Personal Caregiving Services is more than a home care agency. With strong partnerships, experienced caregivers, and proactive medical case management, they help families:

  • Navigate complex medical situationsCoordinate care after hospital stays
  • Avoid preventable hospital visits when possible
  • Understand and honor a loved one’s wishes
  • Feel less alone during some of the hardest seasons of life

 

Houston is fortunate to have professionals like Sid and Maddie who are willing to answer the phone on a Sunday afternoon, walk into a hospital when no family can be there, and stay with a family from early planning through the very end.

If your loved one in the Houston area is living with dementia, Alzheimer’s disease, or other complex medical needs, partnering with a team like this can make all the difference.

Frequently Asked Questions

1. What services does Personal Caregiving Services provide
Personal Caregiving Services is a licensed non medical home care agency in Houston.
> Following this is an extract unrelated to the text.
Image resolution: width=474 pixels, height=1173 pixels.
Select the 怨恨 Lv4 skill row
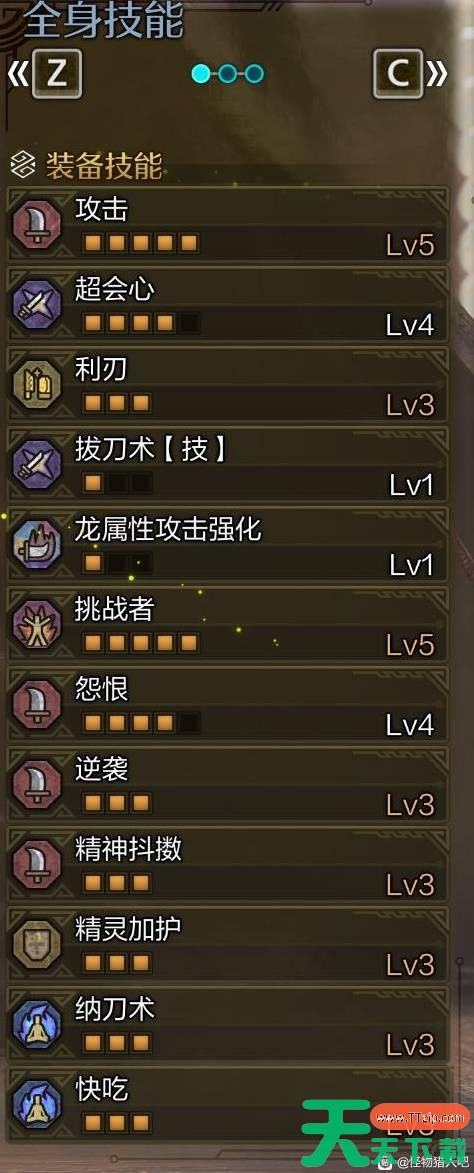(x=228, y=704)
They provide in home caregivers who help with personal care, companionship, safety, and daily support. Many caregivers are trained in Alzheimer’s and dementia care. The agency also works closely with medical case managers to coordinate care for clients with complex health needs.

2. How does working with a nurse case manager help my family
A nurse case manager like Maddie helps families understand medical information, treatment plans, and next steps. She speaks the language of doctors and hospitals. She can review discharge instructions, communicate with providers, and make sure home care is set up correctly. This support reduces confusion, lowers stress, and helps prevent avoidable crises.

3. Can Personal Caregiving Services help keep my loved one out of the hospital
They cannot promise to prevent every hospitalization, but they focus strongly on avoiding unnecessary hospital visits. Caregivers are trained to notice early warning signs, and they report changes quickly. The team educates families about when to call 911, when to call the doctor, and when urgent care might be enough. Good communication often allows problems to be treated earlier and more safely.

4. What types of clients do Sid and Maddie work with most often
Many clients are older adults with Alzheimer’s disease, dementia, or multiple chronic medical conditions. Some live at home. Others may live in senior communities or assisted living. The common theme is that they have complex needs and families who feel overwhelmed by the healthcare system. Sid and Maddie step in to coordinate care and provide ongoing guidance.

5. How can our family get started with Personal Caregiving Services
Families usually begin with a phone call to discuss their situation. From there, an in depth assessment can be scheduled. During this visit, the team learns about your loved one’s health, daily routine, safety concerns, and goals. Then they can recommend a plan that may include in home caregivers, medical case management, or both. The goal is to build a support system that fits your family’s needs.